第31話 調教2

「そこをどいてくれ、伊織」


「ちょっと真剣な感じになったくらいであたしがここをどくと本気で思ってる? はっ、なめないでよね」


「思ってる、じゃないな。本気でどかせるつもりでいる」


 俺はそう言ってポキポキと拳を鳴らして見せた。


「ま、まさかとは思うけど、暴力で無理矢理なんて考えてないでしょうね?」


「……………………」


 俺が無言のまま一歩足を踏み出すと、伊織もまた同じ歩幅分後ろに下がった。


「な、なんとか言いなさいよ! こ、怖い、でしょ」


「……………………」


「そ、早太郎? う、嘘よね? 早太郎に限って殴ったりとかそんな酷いことしないわよね?」


 伊織の瞳がまたしてもウルウルとしだすが、それでも広げた両手を下げることはなかった。

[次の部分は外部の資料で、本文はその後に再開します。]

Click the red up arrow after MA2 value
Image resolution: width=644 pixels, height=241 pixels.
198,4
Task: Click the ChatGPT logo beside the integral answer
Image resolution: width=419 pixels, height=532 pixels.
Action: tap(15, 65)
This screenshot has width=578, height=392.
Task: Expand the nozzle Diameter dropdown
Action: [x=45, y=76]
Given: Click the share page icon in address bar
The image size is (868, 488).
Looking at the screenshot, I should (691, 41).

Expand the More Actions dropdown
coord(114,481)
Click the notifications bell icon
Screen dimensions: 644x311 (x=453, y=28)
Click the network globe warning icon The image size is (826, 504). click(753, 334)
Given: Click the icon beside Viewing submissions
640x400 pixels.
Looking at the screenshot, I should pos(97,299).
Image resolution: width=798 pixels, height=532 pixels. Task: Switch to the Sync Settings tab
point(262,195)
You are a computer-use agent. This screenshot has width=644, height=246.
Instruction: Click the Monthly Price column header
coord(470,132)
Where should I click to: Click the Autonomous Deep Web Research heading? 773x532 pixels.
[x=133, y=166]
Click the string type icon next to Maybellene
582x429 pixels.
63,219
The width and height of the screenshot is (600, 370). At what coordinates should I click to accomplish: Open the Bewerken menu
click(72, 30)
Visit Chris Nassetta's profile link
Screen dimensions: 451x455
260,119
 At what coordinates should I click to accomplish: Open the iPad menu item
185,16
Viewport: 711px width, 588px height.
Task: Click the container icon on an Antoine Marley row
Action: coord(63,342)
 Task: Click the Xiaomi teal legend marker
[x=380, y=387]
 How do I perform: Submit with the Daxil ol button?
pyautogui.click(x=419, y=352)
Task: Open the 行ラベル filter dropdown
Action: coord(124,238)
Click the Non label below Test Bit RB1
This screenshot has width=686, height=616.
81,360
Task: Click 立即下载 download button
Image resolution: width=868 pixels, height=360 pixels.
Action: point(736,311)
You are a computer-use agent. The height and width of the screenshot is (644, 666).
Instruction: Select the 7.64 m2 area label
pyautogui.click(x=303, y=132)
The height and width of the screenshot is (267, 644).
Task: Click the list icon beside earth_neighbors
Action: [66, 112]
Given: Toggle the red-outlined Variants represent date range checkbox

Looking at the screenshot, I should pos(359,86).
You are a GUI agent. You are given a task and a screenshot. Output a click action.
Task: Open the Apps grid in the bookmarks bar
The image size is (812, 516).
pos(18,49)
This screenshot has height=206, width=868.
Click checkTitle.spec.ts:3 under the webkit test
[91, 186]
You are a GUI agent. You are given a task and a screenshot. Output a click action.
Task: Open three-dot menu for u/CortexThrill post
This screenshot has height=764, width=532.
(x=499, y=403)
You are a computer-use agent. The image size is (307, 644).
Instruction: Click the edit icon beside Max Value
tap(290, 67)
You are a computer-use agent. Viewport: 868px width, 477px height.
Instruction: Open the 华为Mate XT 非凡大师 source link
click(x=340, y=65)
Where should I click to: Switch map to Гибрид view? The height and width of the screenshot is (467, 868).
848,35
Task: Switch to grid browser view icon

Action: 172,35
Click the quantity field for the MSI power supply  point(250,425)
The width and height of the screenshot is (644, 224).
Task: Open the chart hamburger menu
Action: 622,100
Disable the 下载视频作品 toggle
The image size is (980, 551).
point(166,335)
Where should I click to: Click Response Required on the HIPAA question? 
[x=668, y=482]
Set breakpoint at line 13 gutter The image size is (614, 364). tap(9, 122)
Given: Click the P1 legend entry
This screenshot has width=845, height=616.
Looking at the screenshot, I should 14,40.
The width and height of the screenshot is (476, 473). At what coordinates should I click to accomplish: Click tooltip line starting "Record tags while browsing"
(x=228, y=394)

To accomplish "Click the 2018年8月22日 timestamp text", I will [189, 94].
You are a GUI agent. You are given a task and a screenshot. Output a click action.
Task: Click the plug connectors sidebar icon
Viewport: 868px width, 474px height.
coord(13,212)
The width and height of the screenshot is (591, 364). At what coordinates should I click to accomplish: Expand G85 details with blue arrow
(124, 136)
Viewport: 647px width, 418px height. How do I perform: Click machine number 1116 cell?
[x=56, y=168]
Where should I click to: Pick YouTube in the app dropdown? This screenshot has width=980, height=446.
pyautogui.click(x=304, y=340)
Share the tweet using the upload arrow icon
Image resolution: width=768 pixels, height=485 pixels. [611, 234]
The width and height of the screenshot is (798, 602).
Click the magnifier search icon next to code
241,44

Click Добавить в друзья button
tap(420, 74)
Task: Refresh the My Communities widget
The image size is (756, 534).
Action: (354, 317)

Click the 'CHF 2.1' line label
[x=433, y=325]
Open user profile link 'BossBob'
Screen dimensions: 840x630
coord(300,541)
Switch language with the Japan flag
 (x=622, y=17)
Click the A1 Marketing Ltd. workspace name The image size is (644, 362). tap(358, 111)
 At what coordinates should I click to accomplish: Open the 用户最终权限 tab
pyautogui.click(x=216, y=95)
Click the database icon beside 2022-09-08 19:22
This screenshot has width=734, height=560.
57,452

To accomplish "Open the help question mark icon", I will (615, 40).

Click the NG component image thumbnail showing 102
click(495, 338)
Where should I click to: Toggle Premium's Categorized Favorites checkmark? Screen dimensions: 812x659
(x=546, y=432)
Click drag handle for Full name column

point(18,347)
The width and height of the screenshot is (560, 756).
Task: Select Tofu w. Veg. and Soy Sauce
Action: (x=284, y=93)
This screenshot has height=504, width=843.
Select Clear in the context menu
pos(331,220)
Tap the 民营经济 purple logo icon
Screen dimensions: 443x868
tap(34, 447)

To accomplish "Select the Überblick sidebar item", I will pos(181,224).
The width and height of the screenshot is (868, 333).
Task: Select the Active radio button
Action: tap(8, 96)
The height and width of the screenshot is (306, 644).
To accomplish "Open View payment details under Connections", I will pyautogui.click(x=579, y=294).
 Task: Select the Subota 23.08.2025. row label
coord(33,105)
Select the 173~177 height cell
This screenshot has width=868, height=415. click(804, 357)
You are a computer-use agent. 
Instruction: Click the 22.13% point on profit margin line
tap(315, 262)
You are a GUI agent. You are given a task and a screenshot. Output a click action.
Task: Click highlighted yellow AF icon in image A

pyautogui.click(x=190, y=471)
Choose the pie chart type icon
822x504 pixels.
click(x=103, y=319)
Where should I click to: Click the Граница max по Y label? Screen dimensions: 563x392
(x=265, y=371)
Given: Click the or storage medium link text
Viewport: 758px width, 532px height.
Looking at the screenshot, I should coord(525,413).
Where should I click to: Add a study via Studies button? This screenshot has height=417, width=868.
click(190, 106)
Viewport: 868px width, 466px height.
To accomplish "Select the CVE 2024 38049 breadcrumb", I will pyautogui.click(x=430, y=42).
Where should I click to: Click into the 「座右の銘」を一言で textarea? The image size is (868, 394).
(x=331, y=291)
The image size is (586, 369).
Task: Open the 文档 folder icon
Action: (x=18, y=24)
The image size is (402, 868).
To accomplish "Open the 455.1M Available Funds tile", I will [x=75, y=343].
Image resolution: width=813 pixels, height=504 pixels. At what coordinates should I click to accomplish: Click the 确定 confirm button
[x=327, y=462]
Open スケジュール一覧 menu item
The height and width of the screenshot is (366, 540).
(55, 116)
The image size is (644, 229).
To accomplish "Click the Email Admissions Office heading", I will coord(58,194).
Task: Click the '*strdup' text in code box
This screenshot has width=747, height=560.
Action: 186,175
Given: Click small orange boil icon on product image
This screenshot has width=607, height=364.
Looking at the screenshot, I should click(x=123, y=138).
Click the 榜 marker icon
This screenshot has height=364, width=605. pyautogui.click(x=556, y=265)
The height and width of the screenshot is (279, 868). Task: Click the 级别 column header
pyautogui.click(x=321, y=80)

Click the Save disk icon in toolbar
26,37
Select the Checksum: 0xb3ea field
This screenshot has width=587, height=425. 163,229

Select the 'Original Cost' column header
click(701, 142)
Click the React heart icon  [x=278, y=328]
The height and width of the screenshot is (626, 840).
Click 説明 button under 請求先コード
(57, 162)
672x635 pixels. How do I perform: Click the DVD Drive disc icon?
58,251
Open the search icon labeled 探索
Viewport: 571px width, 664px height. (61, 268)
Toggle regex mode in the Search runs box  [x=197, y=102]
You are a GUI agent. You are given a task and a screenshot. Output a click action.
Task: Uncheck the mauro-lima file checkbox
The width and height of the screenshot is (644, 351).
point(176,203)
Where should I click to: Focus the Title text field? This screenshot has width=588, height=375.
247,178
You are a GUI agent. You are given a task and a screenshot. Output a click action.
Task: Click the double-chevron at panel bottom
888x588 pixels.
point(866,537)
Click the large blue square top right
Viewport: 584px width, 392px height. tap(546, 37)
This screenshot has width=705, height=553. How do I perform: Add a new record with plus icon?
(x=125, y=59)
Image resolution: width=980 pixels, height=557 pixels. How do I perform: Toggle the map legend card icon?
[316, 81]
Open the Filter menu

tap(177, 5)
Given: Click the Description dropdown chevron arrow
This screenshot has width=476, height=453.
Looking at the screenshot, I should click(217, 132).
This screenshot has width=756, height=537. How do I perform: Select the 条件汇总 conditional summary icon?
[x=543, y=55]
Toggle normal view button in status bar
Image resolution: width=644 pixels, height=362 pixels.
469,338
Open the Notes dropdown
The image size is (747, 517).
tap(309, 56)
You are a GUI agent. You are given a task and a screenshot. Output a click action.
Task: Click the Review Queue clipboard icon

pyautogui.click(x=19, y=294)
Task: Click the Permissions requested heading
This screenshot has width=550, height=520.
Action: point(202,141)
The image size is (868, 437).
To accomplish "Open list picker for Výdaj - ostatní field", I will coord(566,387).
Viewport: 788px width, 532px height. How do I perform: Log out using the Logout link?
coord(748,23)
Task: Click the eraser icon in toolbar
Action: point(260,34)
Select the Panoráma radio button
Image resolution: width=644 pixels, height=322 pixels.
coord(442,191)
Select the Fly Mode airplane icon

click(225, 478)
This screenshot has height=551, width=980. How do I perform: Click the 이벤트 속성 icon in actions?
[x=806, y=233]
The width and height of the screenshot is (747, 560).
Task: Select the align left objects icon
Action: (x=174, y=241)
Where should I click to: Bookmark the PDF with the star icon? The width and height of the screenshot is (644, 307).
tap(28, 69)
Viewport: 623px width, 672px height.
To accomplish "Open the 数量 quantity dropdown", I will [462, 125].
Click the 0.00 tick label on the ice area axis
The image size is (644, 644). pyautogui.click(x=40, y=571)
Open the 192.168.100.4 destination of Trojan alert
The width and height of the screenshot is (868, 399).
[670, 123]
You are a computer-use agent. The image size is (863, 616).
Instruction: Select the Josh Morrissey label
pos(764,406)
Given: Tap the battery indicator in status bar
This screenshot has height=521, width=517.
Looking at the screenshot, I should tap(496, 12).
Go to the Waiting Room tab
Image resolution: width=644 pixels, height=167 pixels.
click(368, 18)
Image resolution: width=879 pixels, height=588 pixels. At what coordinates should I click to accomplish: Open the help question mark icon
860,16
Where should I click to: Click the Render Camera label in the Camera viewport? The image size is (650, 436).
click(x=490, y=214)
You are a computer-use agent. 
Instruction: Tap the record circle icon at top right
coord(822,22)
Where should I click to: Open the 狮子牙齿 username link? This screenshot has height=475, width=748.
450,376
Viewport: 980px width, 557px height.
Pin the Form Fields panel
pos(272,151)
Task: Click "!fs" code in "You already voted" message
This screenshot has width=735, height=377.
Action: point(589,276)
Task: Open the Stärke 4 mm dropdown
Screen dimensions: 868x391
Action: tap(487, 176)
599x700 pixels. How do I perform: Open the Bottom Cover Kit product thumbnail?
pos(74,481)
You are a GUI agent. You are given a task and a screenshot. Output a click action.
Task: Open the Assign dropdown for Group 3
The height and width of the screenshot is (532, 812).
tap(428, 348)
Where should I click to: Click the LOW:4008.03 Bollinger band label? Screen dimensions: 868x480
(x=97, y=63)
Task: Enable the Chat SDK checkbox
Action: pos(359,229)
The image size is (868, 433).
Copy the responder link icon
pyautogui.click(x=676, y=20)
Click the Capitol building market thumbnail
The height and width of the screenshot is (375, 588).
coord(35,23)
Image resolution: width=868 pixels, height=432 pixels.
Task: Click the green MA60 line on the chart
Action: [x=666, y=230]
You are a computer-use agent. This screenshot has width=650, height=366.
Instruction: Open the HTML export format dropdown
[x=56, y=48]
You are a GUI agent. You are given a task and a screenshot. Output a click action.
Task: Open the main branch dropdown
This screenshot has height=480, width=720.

 効果はあっても退いてはくれないか。これ以上やっても無駄だな。


 怯えた顔して体を震わせている伊織を見て俺はそう判断し威圧するのをやめた。


「そう露骨にビビんなよ、伊織。さすがに暴力振るったりはしないから」


「だ、だよね……うん、信じてた――じゃ、じゃなくてッ! べべべべ別にビビってなんかないし? 情けかけてるつもりでいるかもしんないけど、そういうのウザいだけだから! 調子乗んなッ!」


 両手をブンブン回してぽこすか殴ってくる伊織。緊張から解放されたせいあってか加減ができておらず、結構痛い。


 暴力を恐れていた人間が暴力って……けど、このままやられるわけにはいかねんだわ。


 見切った! と、俺は伊織の両手首を掴んで動きを封じた。


「ぼ、暴力は振るわないんじゃないの?」


「ああそうだ。けど他にも手段はある。伊織が意地でもそこをどかないっつんなら止む無し。暴力よりも酷いことしちゃうから覚悟しとけ?」


「ぼ、暴力よりも酷いことって……なによ」


「さてぇ……なにかなぁ……」


 俺が不敵に笑って見せると伊織は「ひぃッ」と声を漏らして顔を青くする。


「な、なにする気なのよぉ……」


「う~ん? なにかなぁ」


「お、お願いだから、言ってよぉ……」


「えっとねぇ……それはねぇ……って、なんだよ南沢」


 舞台からけたはずの南沢が、伊織をかばうようにして俺の前に立った。


「速水君がこれからなにをする気でいるのか、個人的にすっごく興味があるのだけれど、少々時間をかけすぎね。これから準備もあるわけだし……ここは私に任せてくれないかしら?」


「え、お前が? なんか策があんの?」


「策というほどでもないわよ。ただ早急に解決することは約束するわ。だから堀北さんを解放してあげて?」


「お、おう」


 そこまで仰るならと、俺は手を離して伊織から距離をとった。


 伊織を懐柔かいじゅうさせる算段が既についているのだろう。でなきゃあれほど自信満々な態度で志願したりなんてできない。


 頼んだぜ、南沢!


 俺はエールの意味を込めて南沢に目配せした。気付いた彼女は『任せなさい』とでも言うように余裕ある笑みを浮かべ、伊織の方に向き直る。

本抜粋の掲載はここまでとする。